Qatar’s QIA To Join Swiss Travel Retailer Dufry In Bid For WDF -Sources

Italian travel retailer World Duty Free (WDF) belongs to the Benetton family.

Qatar Investment Authority and Swiss travel retailer Dufry are teaming up to bid for Italian travel retailer World Duty Free (WDF), which belongs to the Benetton family, two sources familiar with the matter told Reuters on Monday.

“QIA and Dufry have a joint bid for WDF,” said a senior banker in Doha familiar with the matter.

He declined to give details but said the tie-up was a sign of a more conservative investment style adopted by the Qatari sovereign wealth fund recently; in the past, it might well have bid by itself.

A second source confirmed the joint bid and said the deadline was now expected to be March 31, after a delay due to rival bidders — South Korea’s Lotte Group and China’s Sunrise Duty Free — asking for more time.

QIA did not respond to calls seeking comment. It is estimated to have about $256 billion under management, according to the Sovereign Wealth Fund Institute.

Dufry and World Duty Free declined to comment.

The Benetton family, which owns 50.1 percent of WDF via its holding company Edizione, is willing to give up control and favours a merger that would help the company cope with the rising costs of airport concessions, and also give the retailer more bargaining power with suppliers.
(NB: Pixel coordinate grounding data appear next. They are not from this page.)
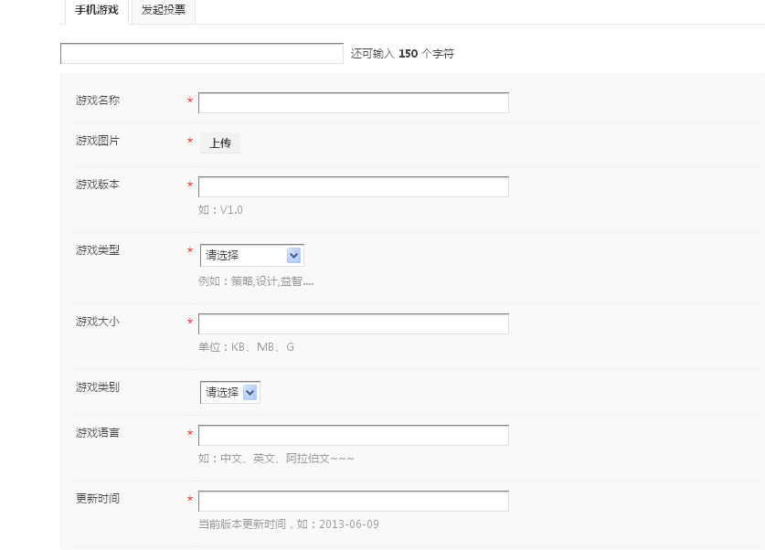The height and width of the screenshot is (550, 765).
Task: Click the 更新时间 label
Action: point(97,499)
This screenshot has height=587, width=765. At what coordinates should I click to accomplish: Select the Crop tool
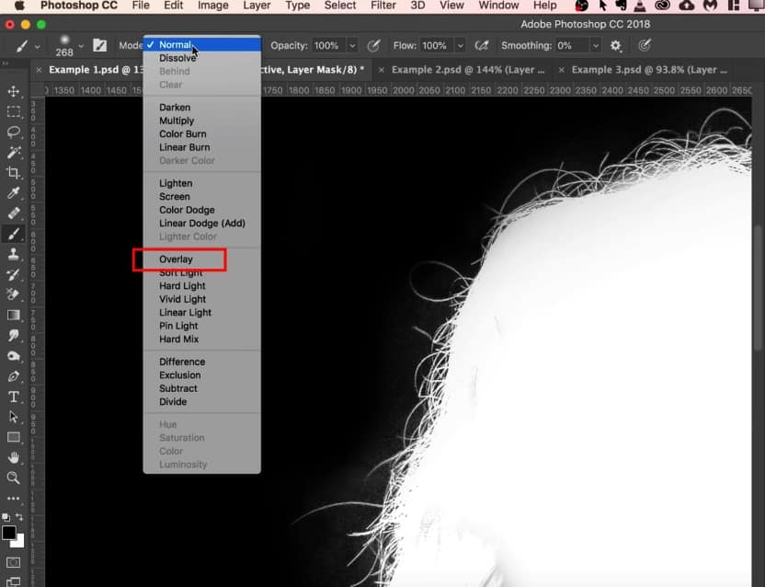[x=14, y=173]
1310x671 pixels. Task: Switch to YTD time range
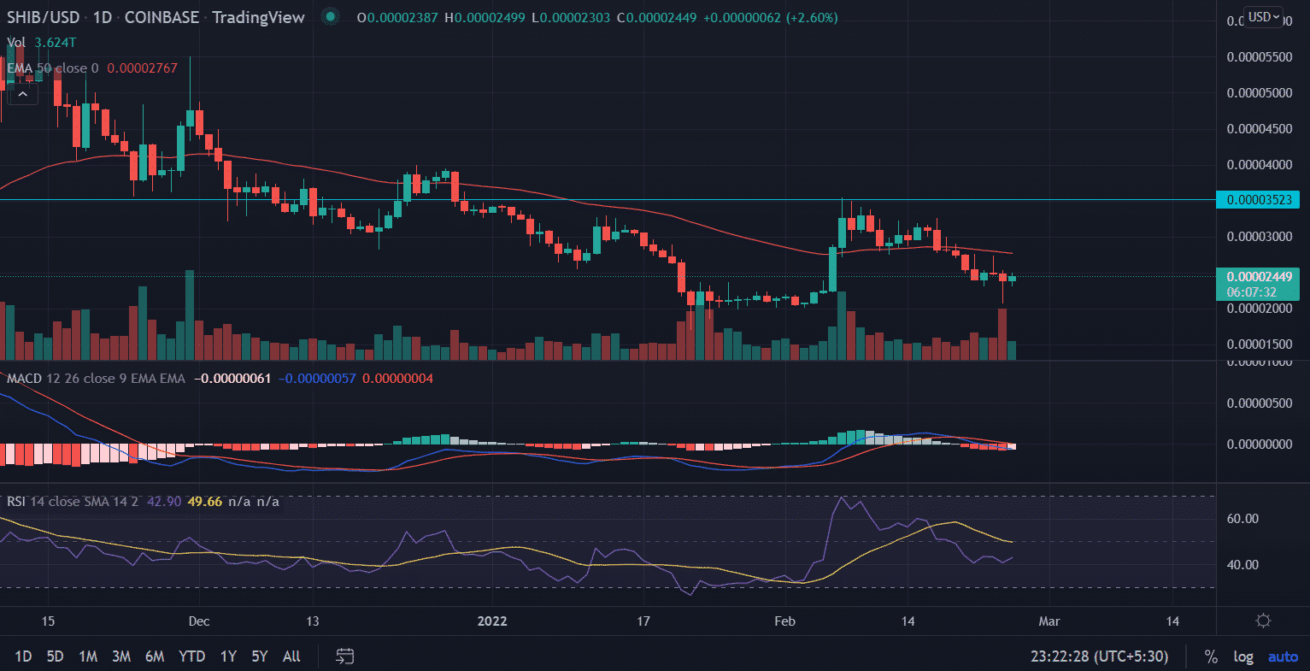point(191,656)
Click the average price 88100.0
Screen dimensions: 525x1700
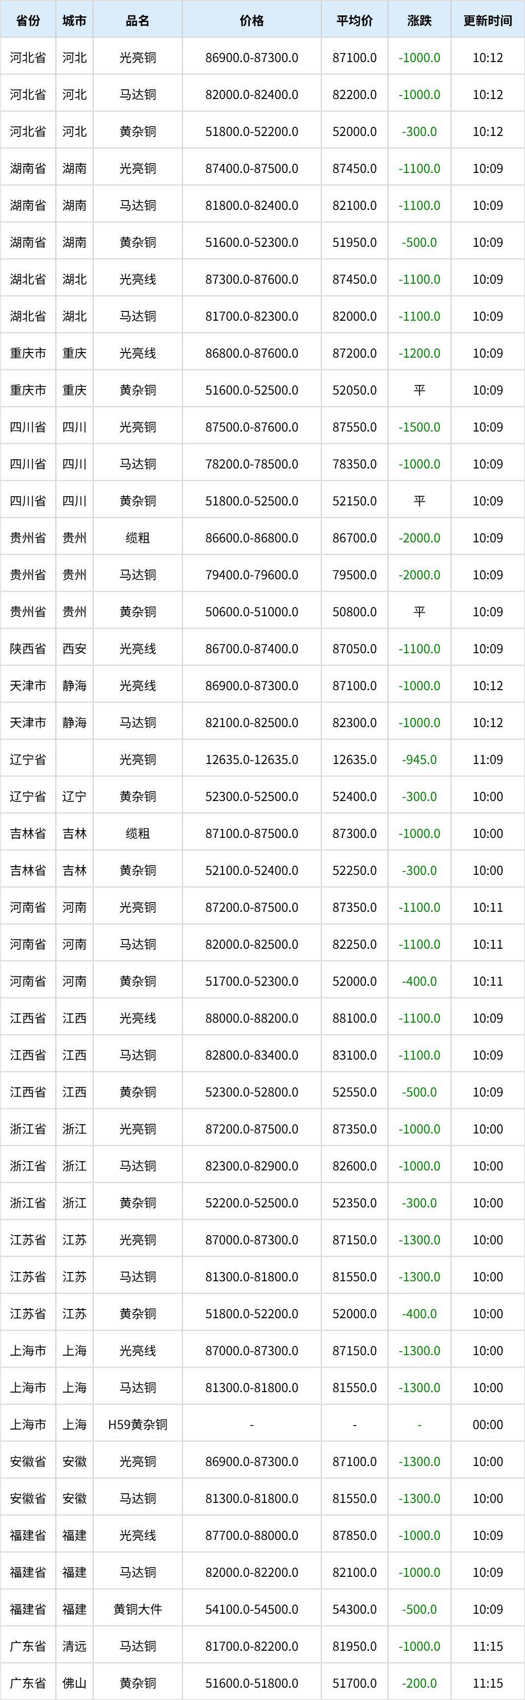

WDF said in January it expected sales to be between 2.63 billion euros and 2.67 billion ($2.84-2.88 billion) this year, while adjusted earnings before interest, taxes, depreciation, and amortisation were expected at 279 million euros and 294 million. It reported sales of 2.4 billion euros and adjusted EBITDA of 289.7 million euros last year.

Qatar’s emir appointed ruling family member Sheikh Abdullah bin Mohamed bin Saud al-Thani as the new chief executive of the QIA last December, and there have been signs that Sheikh Abdullah is taking a more cautious approach to overseas acquisitions.

The plunge in oil and natural gas prices appears to be one reason; although wealthy Qatar can cope relatively comfortably with lower export revenues, its state finances have been pressured.

Also, the emir, Sheikh Tamim bin Hamad al-Thani, has urged Qataris in general to avoid lavish and excessive spending.